As we all probably acknowledge, health is a very emotional subject for most people.  Having access to health care to address health issues usually involves financial concerns.      So people fear not being able to pay for necessary health care.  These concerns gave rise to both the private health insurance market and government programs to pay for health care for some segments of the population.  The presence of third-party payers has, among other things, led to a conflation in most people’s’ minds of health care and health insurance.  People fear losing their health care, when what they mean is fear of losing health insurance, private or public.  You have to wonder whether insurance is really the best way to pay for health care.  It certainly hasn’t removed the financial fears connected with health care for many consumers.  And my thoughts in this regard are deeply shaped by the statistics on how much health care most people really need.  The AHRQ briefs on which I regularly post suggest that health spending is heavily skewed.  The latest such brief on the concentration of health spending found that in 2014 15% of the population had no health spending and for the bottom 50% of the population spending averaged $264 in health spending.  That’s right, 50% of the population averaged almost nothing on health care.
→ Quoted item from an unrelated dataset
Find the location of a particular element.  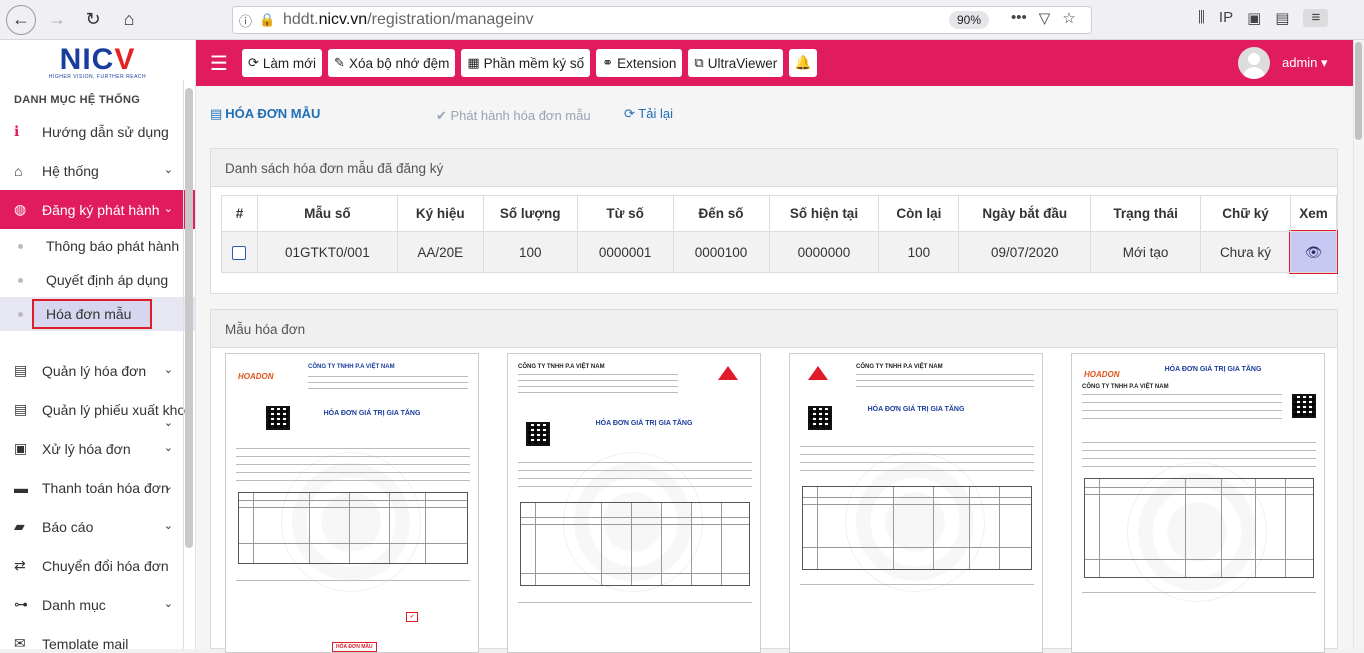

bell-icon: 🔔 is located at coordinates (804, 63).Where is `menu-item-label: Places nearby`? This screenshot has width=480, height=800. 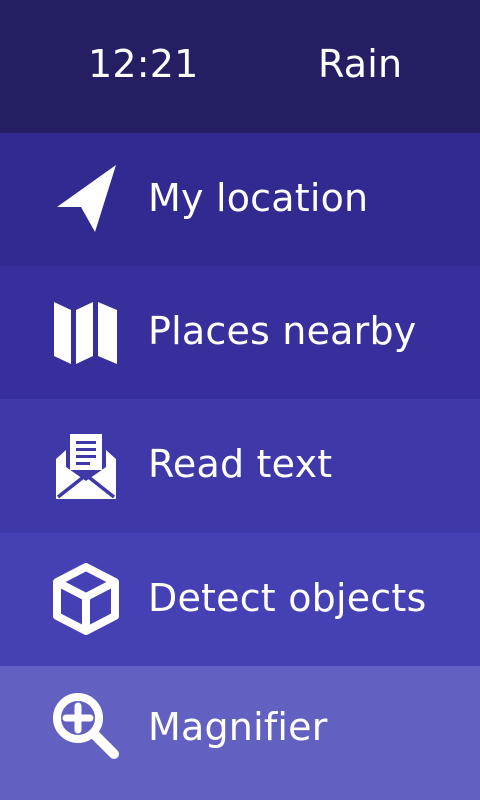 menu-item-label: Places nearby is located at coordinates (282, 331).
So why do these people need insurance and all the administrative complexity it brings for them and for providers?  I think a better way is to at some age have every person contribute or have contributed for them $2000 or $2500 into an account that could be used solely for health care.  The amounts would belong to the person and build up over their live to the extent not used.  The money could be invested but only in very liquid, very safe instruments.  There would probably need to be limits on what health care it is used for–no cosmetic procedures for example.  People could put aside more if they want to, up to some limit.  Employers could choose to fund this for employees.  For truly low-income people, the account may need to be funded from tax revenues.  This is not a new idea, and I am presenting it in grossly simplified fashion.  What it does  do, however, is largely rejoin the use and the payment for health care, for the vast majority of the population.  It eliminates much of the health insurance industry, which won’t make the health plan companies happy, but they are a huge tax on the health system right now, when there is a better way to provide financial security and resources for access to health care.  It will eliminate costs and hassle for providers.  Medicaid could be eliminated.
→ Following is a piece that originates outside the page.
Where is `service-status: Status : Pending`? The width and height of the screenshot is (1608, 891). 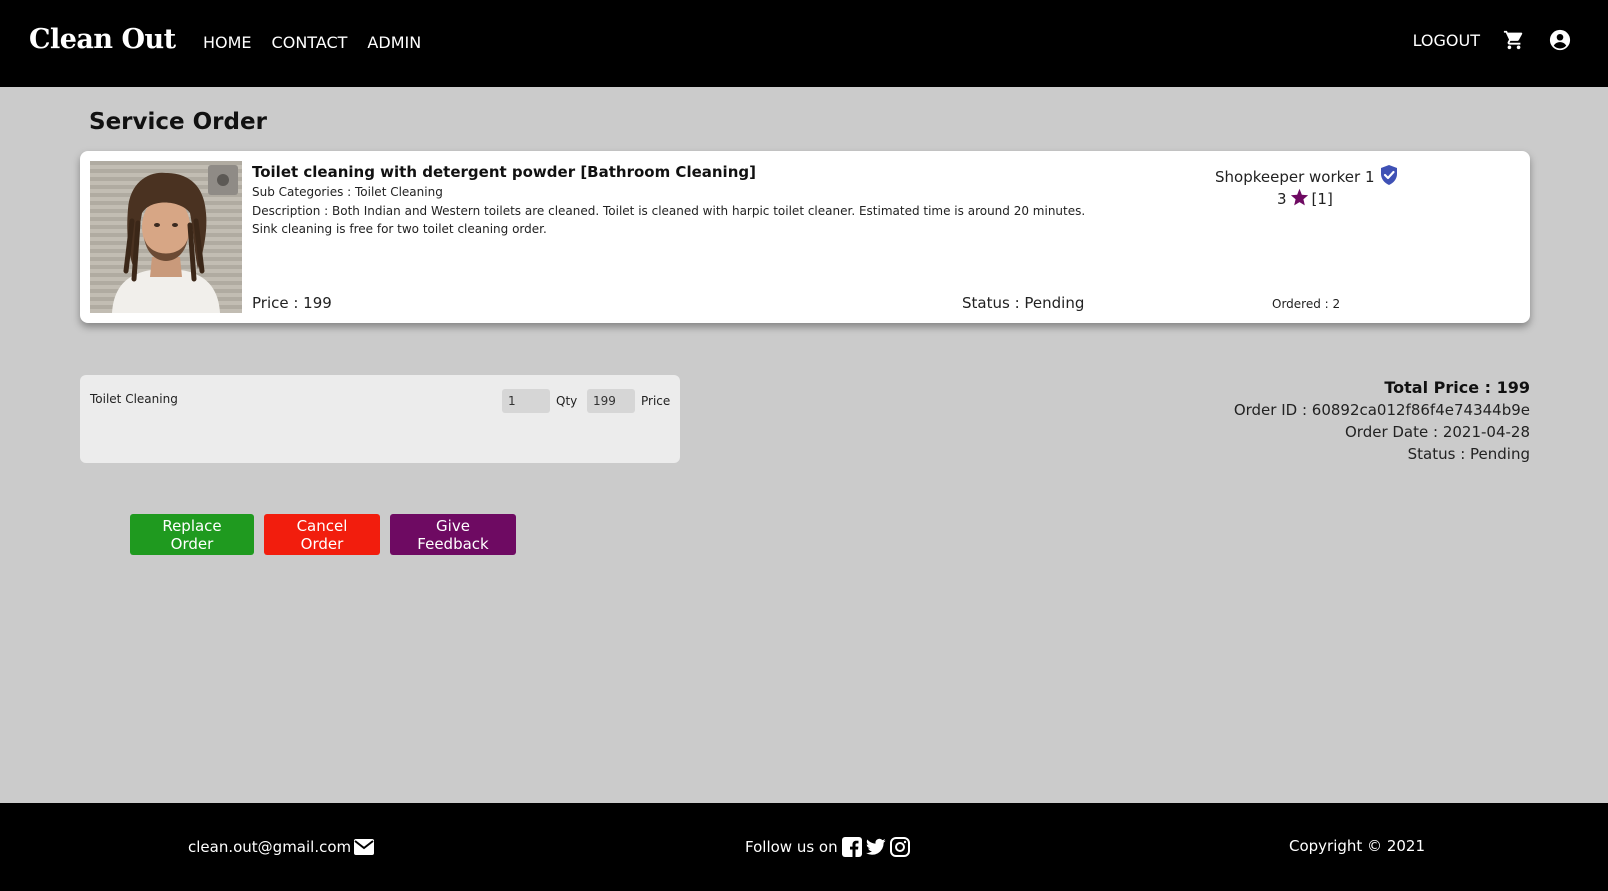 service-status: Status : Pending is located at coordinates (1024, 303).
For those persons who have a health care episode or chronic conditions which rise above a certain amount of expense, a high-cost pool would be used, it might even be the Medicare system.  If the high cost episode is not ongoing, the person would return to base system after the episode.  Those with chronic expensive conditions would stay in the pool. The pool would pay set rates, as Medicare does now, or it could pay provider systems on an at-risk basis for being responsible for the person’s care.  Those in the high-cost pool because of chronic conditions would have to engage in positive health behaviors or lose their coverage.  Those who have an acute high-cost episode caused by poor health behaviors, i.e. lung cancer from smoking, a car accident due to drunk driving, will owe the full cost of treatment to the pool, to be paid back over a reasonable time, but it must be repaid.  It is critical that those receiving treatment paid for by other people engage in responsible behaviors.  We can’t allow the divorce of behavior and consequences.
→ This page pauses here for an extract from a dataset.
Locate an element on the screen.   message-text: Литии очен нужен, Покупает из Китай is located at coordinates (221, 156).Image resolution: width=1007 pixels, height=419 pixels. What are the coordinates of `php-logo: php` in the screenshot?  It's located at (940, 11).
I believe that such a system would dramatically lower total health spending, if for no other reason than it would eliminate much of the administrative expense and the “net cost” of insurance in the current system.  It would need a transition period and will obviously work best for younger people at first, but in the long run it will be a better approach than the current one.  Tomorrow, I will make some suggestions more in the nature of “patches” to the existing system.